Kondisi ini meningkatkan risiko mereka untuk mengembangkan asma sejak dini, karena sistem kekebalan tubuh mereka dapat bereaksi secara berlebihan terhadap zat-zat yang biasanya tidak membahayakan.
2. Lahir Prematur
Anak yang dilahirkan prematur, yaitu sebelum mencapai usia kehamilan 37 minggu, juga merupakan salah satu faktor yang dapat meningkatkan risiko terjadinya asma pada balita. Bayi prematur sering kali memiliki paru-paru yang belum sepenuhnya matang saat lahir, sehingga mereka lebih rentan terhadap berbagai masalah pernapasan.
Ketidaklengkapan perkembangan paru-paru ini membuat mereka lebih mudah terpapar iritasi atau infeksi, yang dapat memicu gangguan pernapasan seperti asma.

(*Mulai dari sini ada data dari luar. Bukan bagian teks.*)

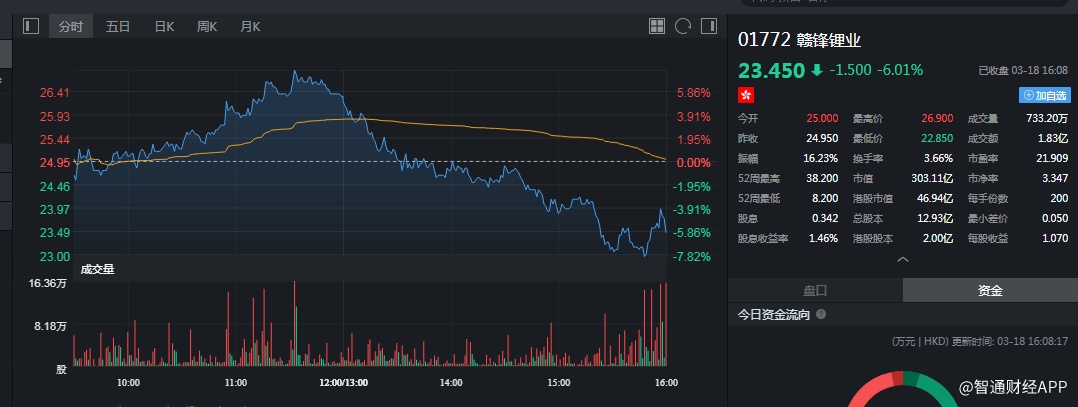The width and height of the screenshot is (1078, 407).
Task: Click the stock name 赣锋锂业 title
Action: 829,40
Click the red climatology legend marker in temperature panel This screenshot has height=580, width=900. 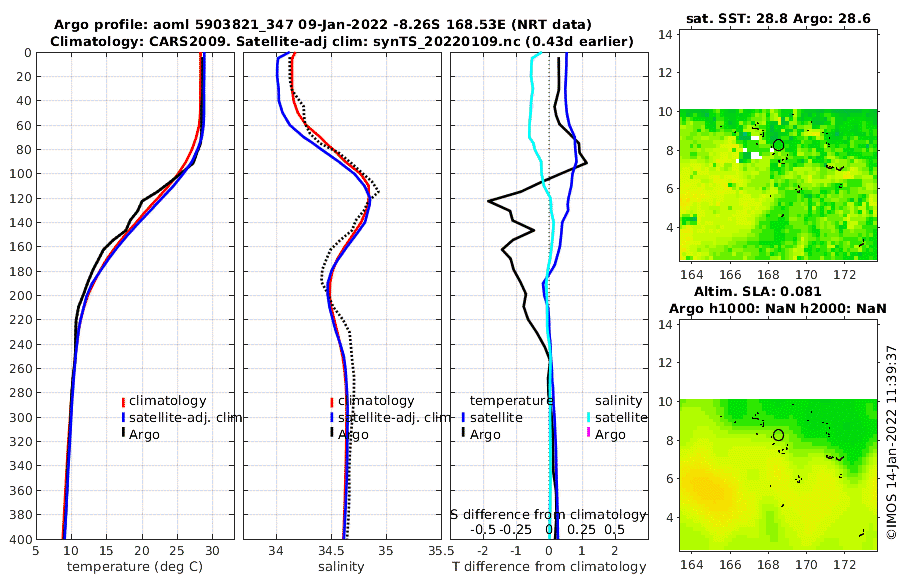click(x=123, y=401)
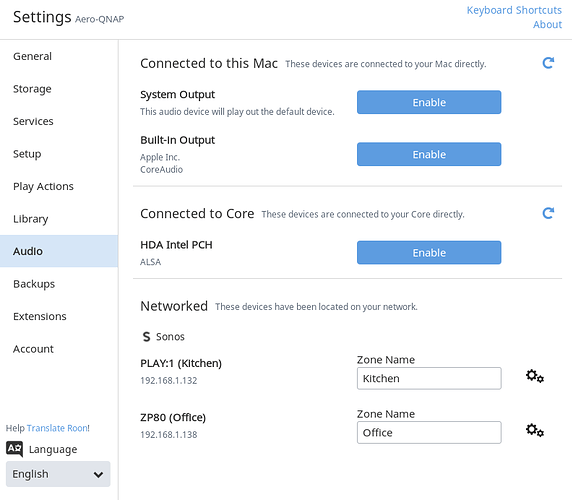
Task: Open the English language dropdown
Action: pyautogui.click(x=58, y=474)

Ketika paru-paru belum berkembang dengan optimal, sistem pernapasan anak menjadi lebih sensitif terhadap faktor-faktor lingkungan, dan hal ini bisa memperburuk kondisi kesehatan mereka, termasuk meningkatkan kemungkinan munculnya asma pada usia dini.
3. ISPA (Infeksi Saluran Pernapasan Atas)
Infeksi pada saluran pernapasan bagian atas, seperti flu, pilek, atau sinusitis, juga dapat berperan sebagai faktor pemicu berkembangnya asma pada balita. Infeksi tersebut dapat menyebabkan peradangan dan pembengkakan pada saluran pernapasan, yang kemudian memicu reaksi asma pada anak yang sudah memiliki kecenderungan terhadap penyakit ini.
Selain itu, infeksi pada saluran pernapasan atas dapat meningkatkan sensitivitas saluran pernapasan, menjadikannya lebih rentan terhadap alergen atau iritan lainnya yang dapat memicu serangan asma. Hal ini dapat memperburuk kondisi pernapasan anak dan mempercepat munculnya gejala asma.
4. Asap Rokok
Paparan asap rokok menjadi salah satu faktor penyebab asma pada balita maupun batita. Risiko ini dapat dimulai sejak masa kehamilan, di mana paparan rokok dapat memengaruhi perkembangan janin, atau bahkan setelah kelahiran, dengan paparan asap rokok yang berlanjut.
Zat-zat berbahaya yang terkandung dalam asap rokok dapat merusak saluran pernapasan anak yang masih dalam tahap perkembangan, menjadikannya lebih sensitif terhadap iritan dan alergen.
Selain itu, paparan tersebut juga dapat menyebabkan peradangan pada paru-paru, yang pada akhirnya meningkatkan kemungkinan terjadinya gangguan pernapasan, termasuk asma.
5. Jenis Kelamin
Faktor jenis kelamin juga mempengaruhi kemungkinan terjadinya asma pada balita. Berdasarkan penelitian yang dipublikasikan dalam jurnal Frontiers in Pediatrics, anak laki-laki cenderung memiliki risiko lebih tinggi untuk mengembangkan asma dibandingkan anak perempuan pada usia dini.
Namun, kondisi tersebut bisa berubah seiring bertambahnya usia, karena pada usia remaja, perempuan justru memiliki kecenderungan lebih besar untuk mengalami asma dibandingkan laki-laki.
Itulah 5 kondisi atau hal yang diperkirakan dapat menjadi penyebab asma pada balita. Diagnosis asma pada balita memang cukup sulit, karena banyak gejala yang mirip dengan penyakit pernapasan lainnya.
Untuk memastikan diagnosis, dokter biasanya akan melakukan serangkaian pemeriksaan, termasuk mengumpulkan riwayat kesehatan anak, melakukan pemeriksaan fisik, serta melakukan tes fungsi paru dan tes alergi.
Selain itu, pemeriksaan rontgen dada juga dapat dilakukan untuk mendukung penentuan diagnosis yang lebih akurat.